O Artista (The Artist, França/Bélgica, 2011). Direção: Michel Hazanavicius. Roteiro: Michel Hazanavicius. Elenco: Jean Dujardin, Bérenice Bejo, John Goodman, James Cromwell, Penelope Ann Miller, Missi Pyle, Beth Grant, Ed Lauter, Joel Murray, Malcolm McDowell. Duração: 100 minutos.

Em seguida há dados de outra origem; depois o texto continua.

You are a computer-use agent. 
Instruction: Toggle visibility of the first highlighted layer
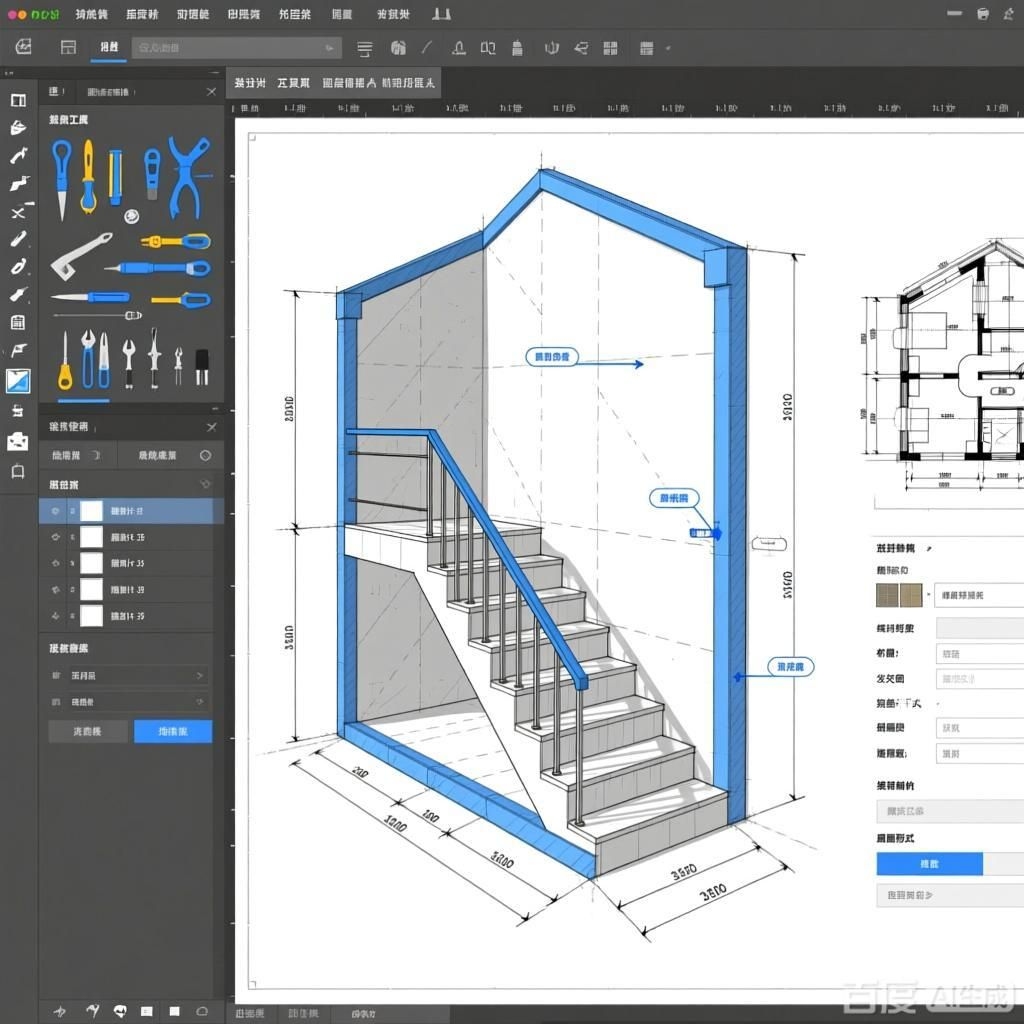pyautogui.click(x=55, y=511)
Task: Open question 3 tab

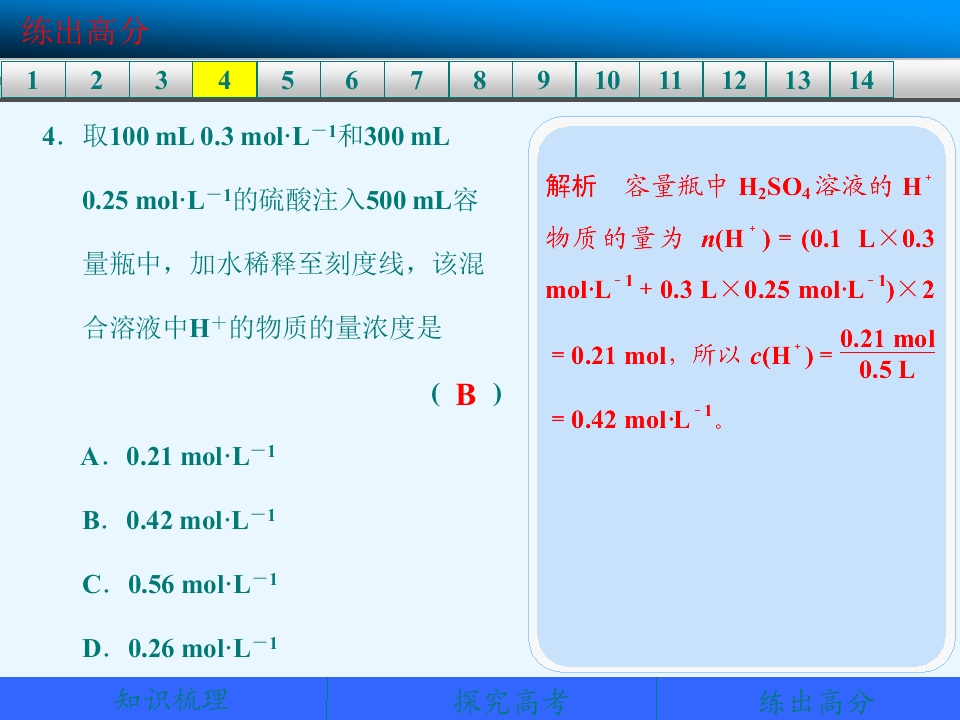Action: pos(161,80)
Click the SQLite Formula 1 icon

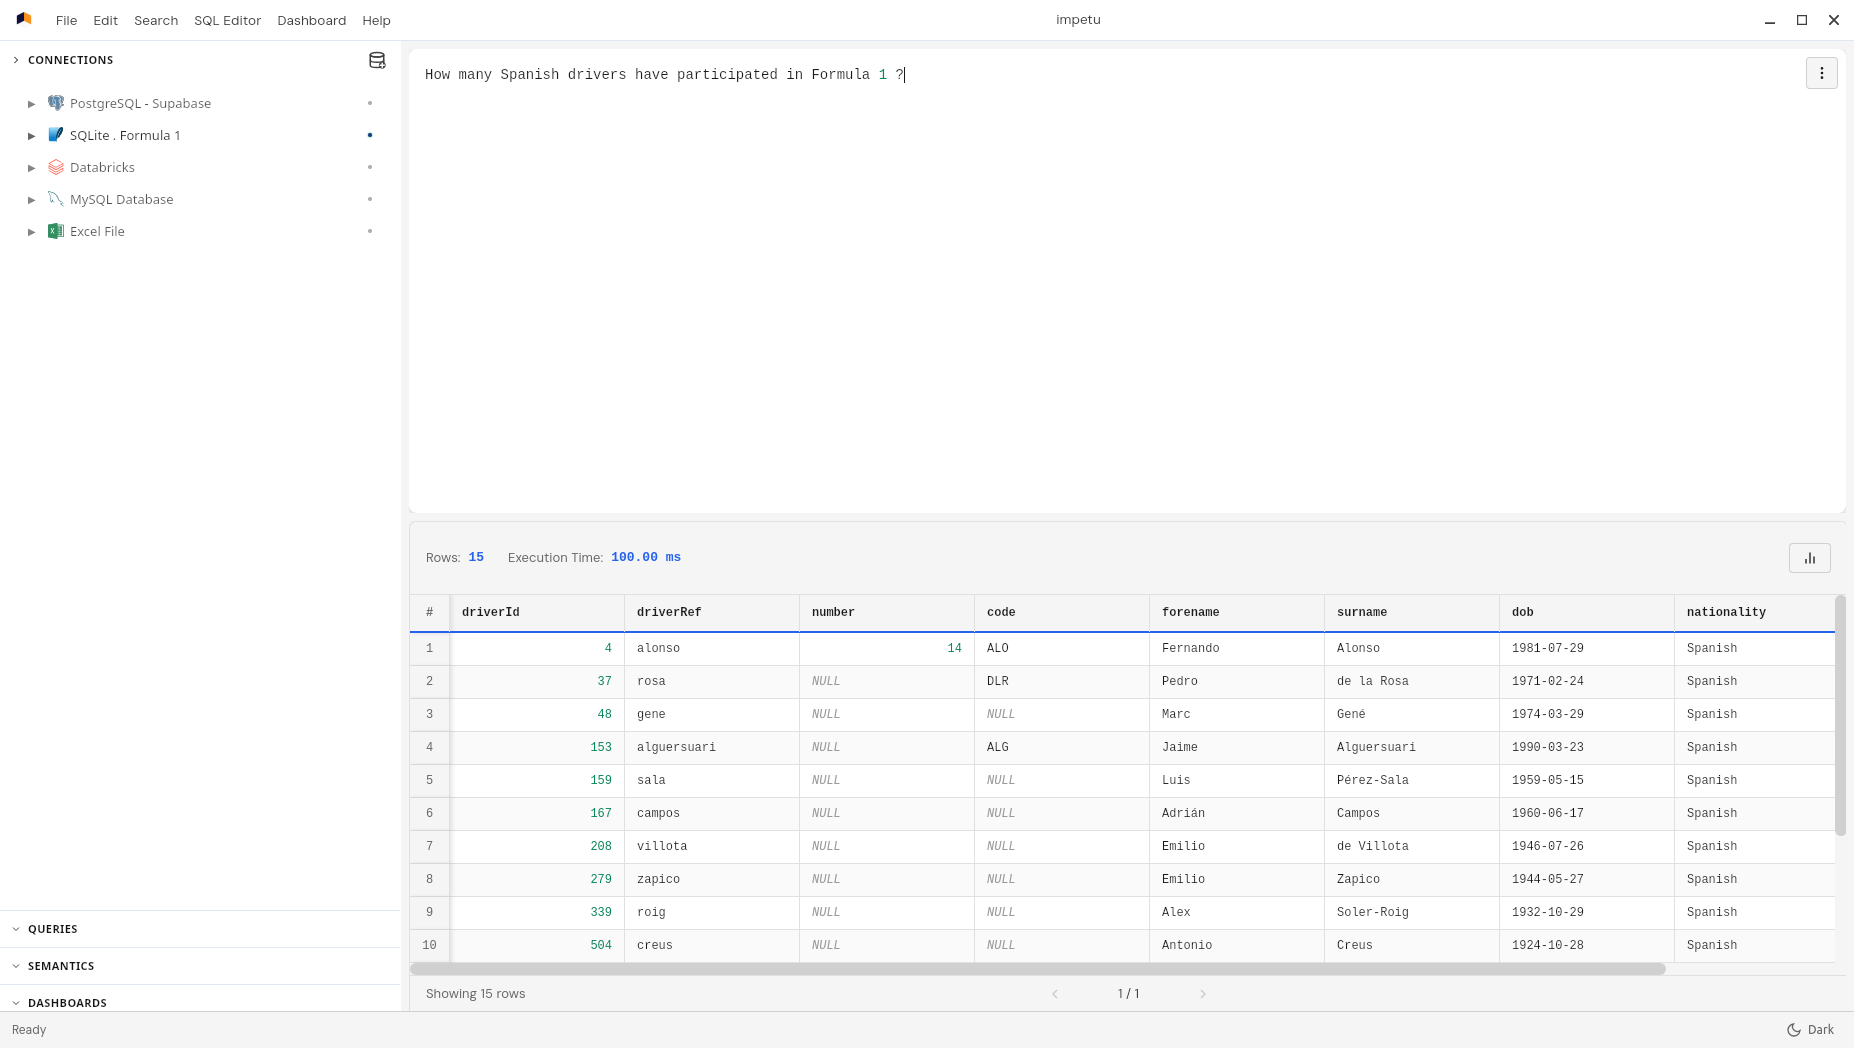[x=56, y=135]
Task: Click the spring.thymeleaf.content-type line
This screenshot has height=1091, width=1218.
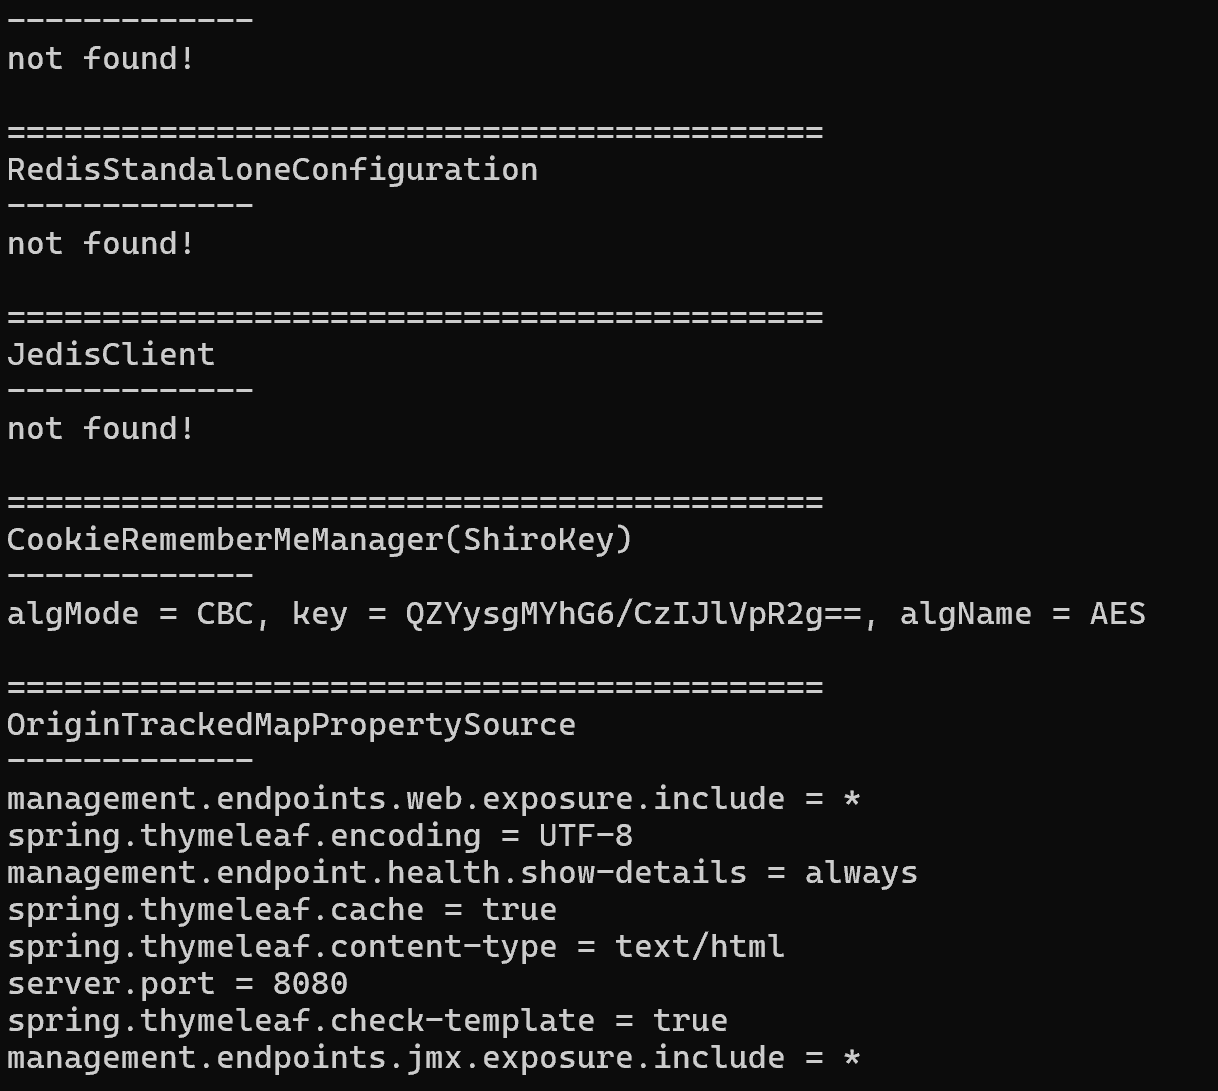Action: click(396, 947)
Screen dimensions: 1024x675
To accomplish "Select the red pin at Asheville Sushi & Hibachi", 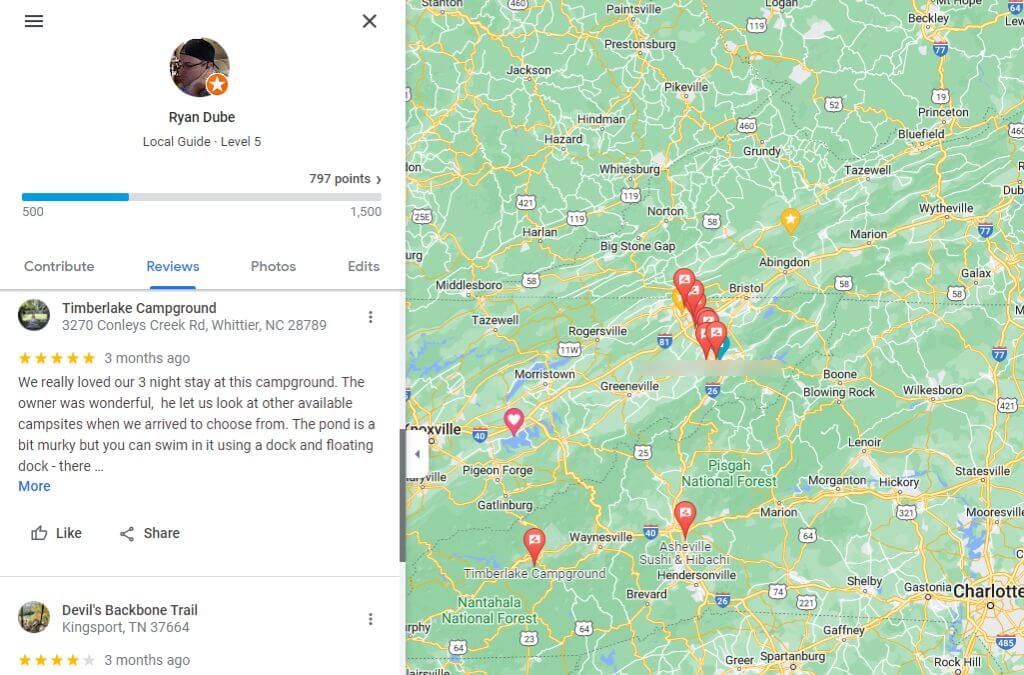I will click(684, 518).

A única palavra que consigo pensar para descrever com justiça O Artista é nostalgia. Uma deliciosamente melancólica nostalgia de suaves e doces contornos envolvendo a universal história de um homem incapaz de adaptar-se às mudanças no meio artístico, assumindo uma postura intransigente, conservadora e avessa a única coisa que jamais é interrompida: o progresso. É, porém, a forma com que essa história é contada que converte O Artista no grande favorito do Oscar deste ano: convidando a conhecer a década de 20, o filme revive o auge do cinema mudo e o declínio deste com o surgimento dos talkies, os filmes falados, a partir do declínio da estrela de cinema mudo George Valentin, o diretor e roteirista Michael Hazanavicius oferece ao espectador uma experiência metalinguisticamente completa e ousada produzindo um filme mudo em plena era do cinema digital e do avanço quase canibalístico do 3D nas telas. Melhor, Hazanavicius não usa esse formato gratuitamente, explorando-o de forma inteligente e divertida, refletindo sobre o cinema e homenageando essa arte. Como não premiar um filme desses?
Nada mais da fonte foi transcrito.